• _SOURCE DOCUMENT_
════
There's a small glitch though. We know 2 ways of creating svn dumps; svnadmin dump and svnrdump. As of svn 1.7, svnadmin dump creates a version 2 dump file as the default dump file type. You can specify it to be of version 3 if you want. As the new kid in the block, svnrdump creates only dumps of type version 3. svndumpfilter, being old fashioned, doesn't like to deal with new type of dumps. (It's a known bug) So we must give it a version 2, a dump created by svnadmin dump. Can migrate multiple projects together. It's not possible to use both include and exclude together, but you can always do them one after another. For example include some stuff and get a dump and then filter on the resulting dump to exclude things out of it.


Feasible Solutions

After analyzing all the above, following 2 were identified as the feasible Solutions. Multiple projects can be migrated to the same repository using both options.
  • Option1 :svnrdump dump & svnadmin load Destination repository need to be in SVN 1.7. (Remember svnrdump is new) Since it's a new feature there can be bugs. (After all we're all developers) 
  • Option2 :svnadmin dump & svndumpfilter This has been time tested and offer some neat options that are handy.


Revision Numbers

This is something lot of people liked to keep. Bugzilla matched bugs with revision numbers. Release documents contained so many references to revision numbers. X was born in revision 2563 and x fell in love with y in revision 5845 and they got married in revision 6541 and had their first kid in revision 5425 and the story continued for generations. Now we can't blame anyone for being sentimental about revision numbers, can we? svndumpfilter gives some nice options regarding revisions. You can drop empty revisions and renumber the remaining ones. Or you can keep the original ones as it is. So we thought it was easy. It just happened that I had to create some directories for the new repository before I loaded my dump to it. Repository creation was revision 0 and creating these directories was revision 1. And when it started loading, all my revision numbers were getting incremented by one! 

<<< Started new transaction, based on original revision 1
------- Committed new rev 2 (loaded from original rev 1)
>>> <<< Started new transaction, based on original revision 2 ------- Committed new rev 3 (loaded from original rev 2)
════
(Data items)
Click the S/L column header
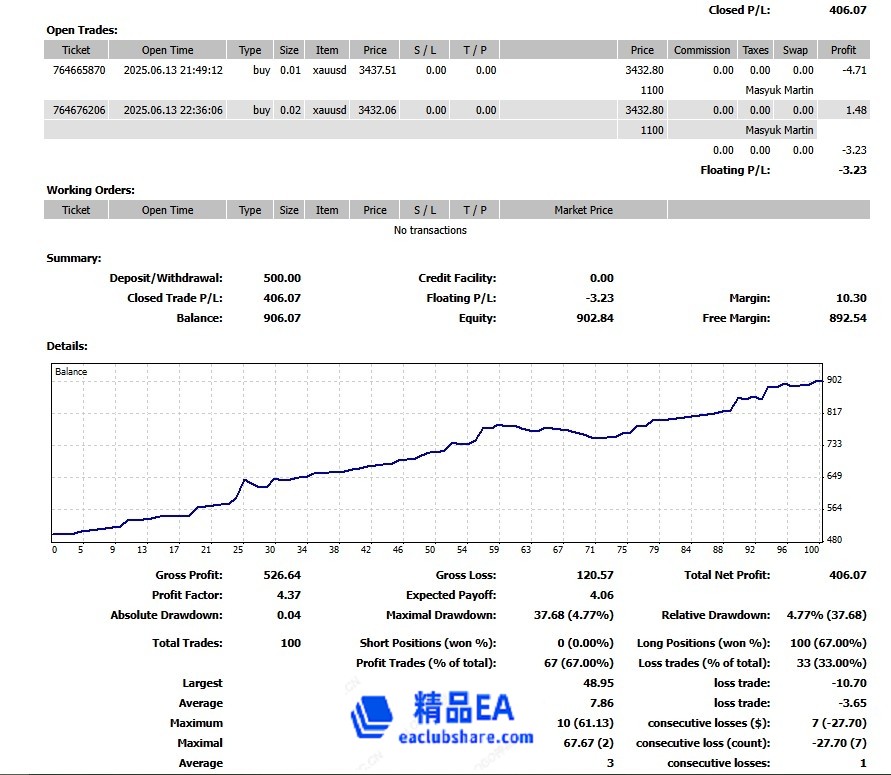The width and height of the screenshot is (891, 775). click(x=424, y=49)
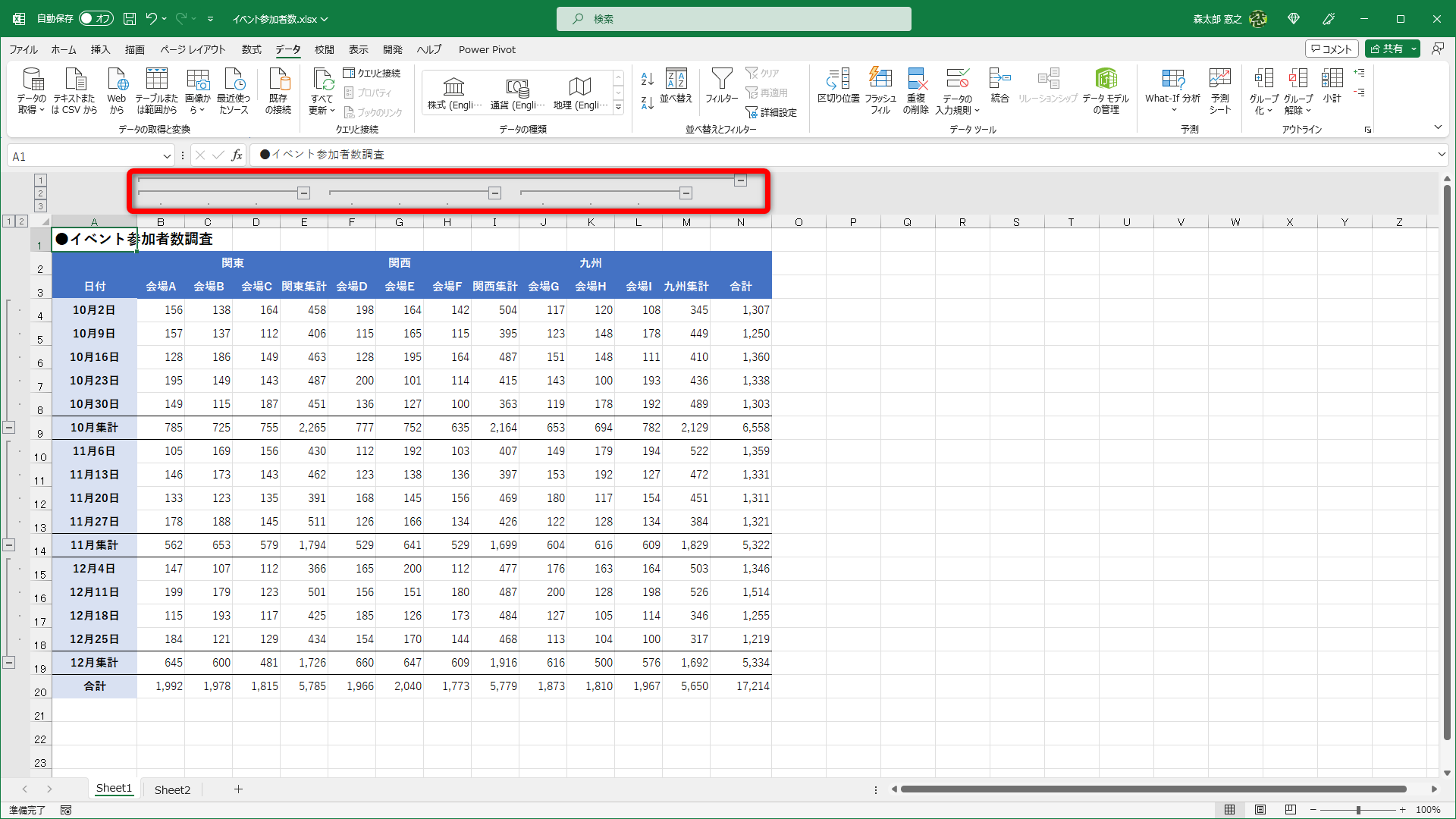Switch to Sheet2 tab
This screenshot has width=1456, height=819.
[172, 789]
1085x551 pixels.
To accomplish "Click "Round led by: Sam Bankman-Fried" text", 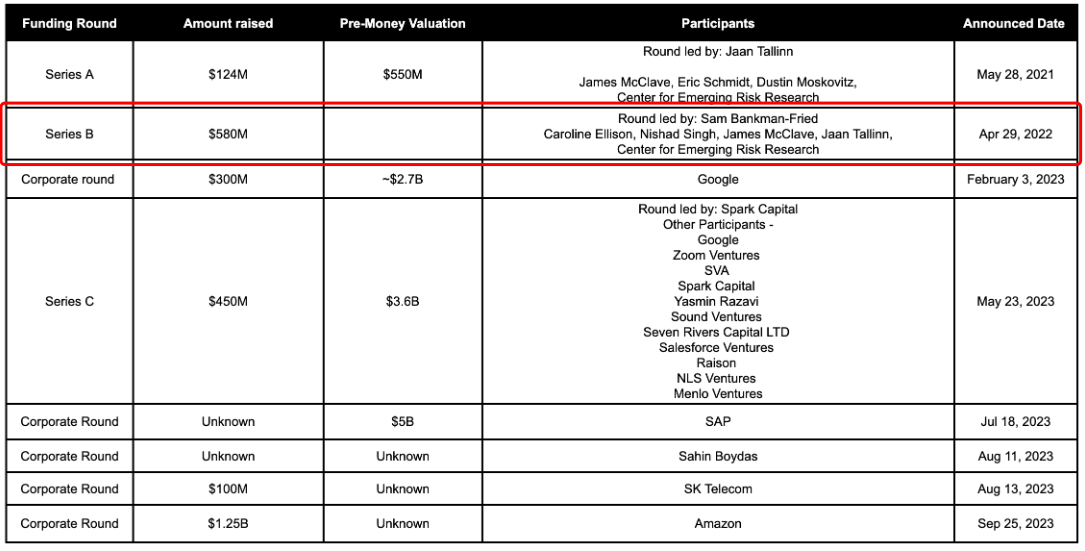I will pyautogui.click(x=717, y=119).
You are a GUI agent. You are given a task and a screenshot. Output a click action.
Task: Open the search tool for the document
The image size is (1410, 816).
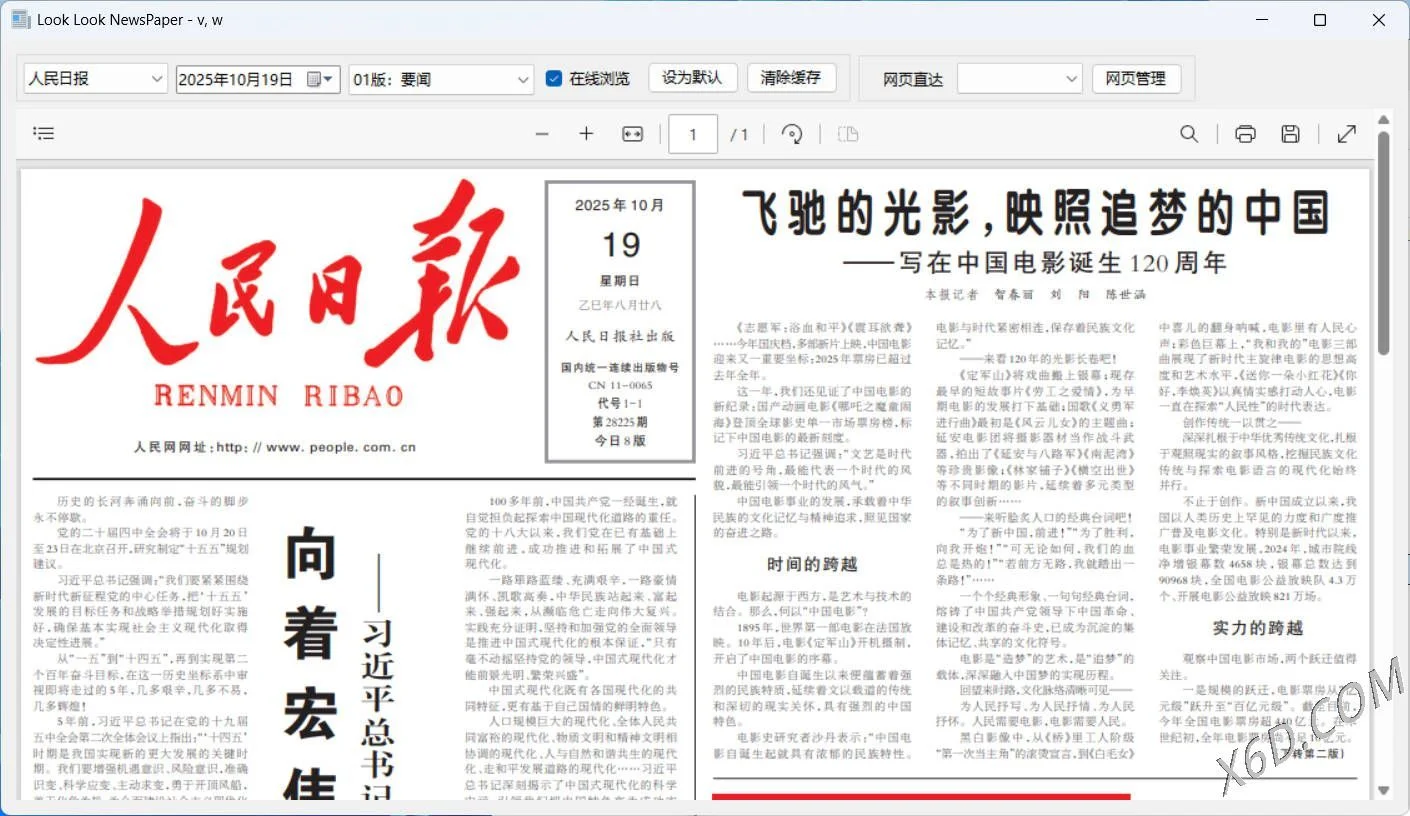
════
• _REQUIRED WORK_
• 1. In the svn migration text, what dump file version does svnadmin dump create by default as of svn 1.7?
• 2. Please reproduce the listing starting with the line containing "You are a GUI" and going on through its last line, substituting "find panel" for "search tool" and changing nothing else. Leave the pictures out.

• _SOLUTIONS TO EACH TASK_
• 1. Version 2.

• 2.
You are a GUI agent. You are given a task and a screenshot. Output a click action.
Task: Open the find panel for the document
The image size is (1410, 816).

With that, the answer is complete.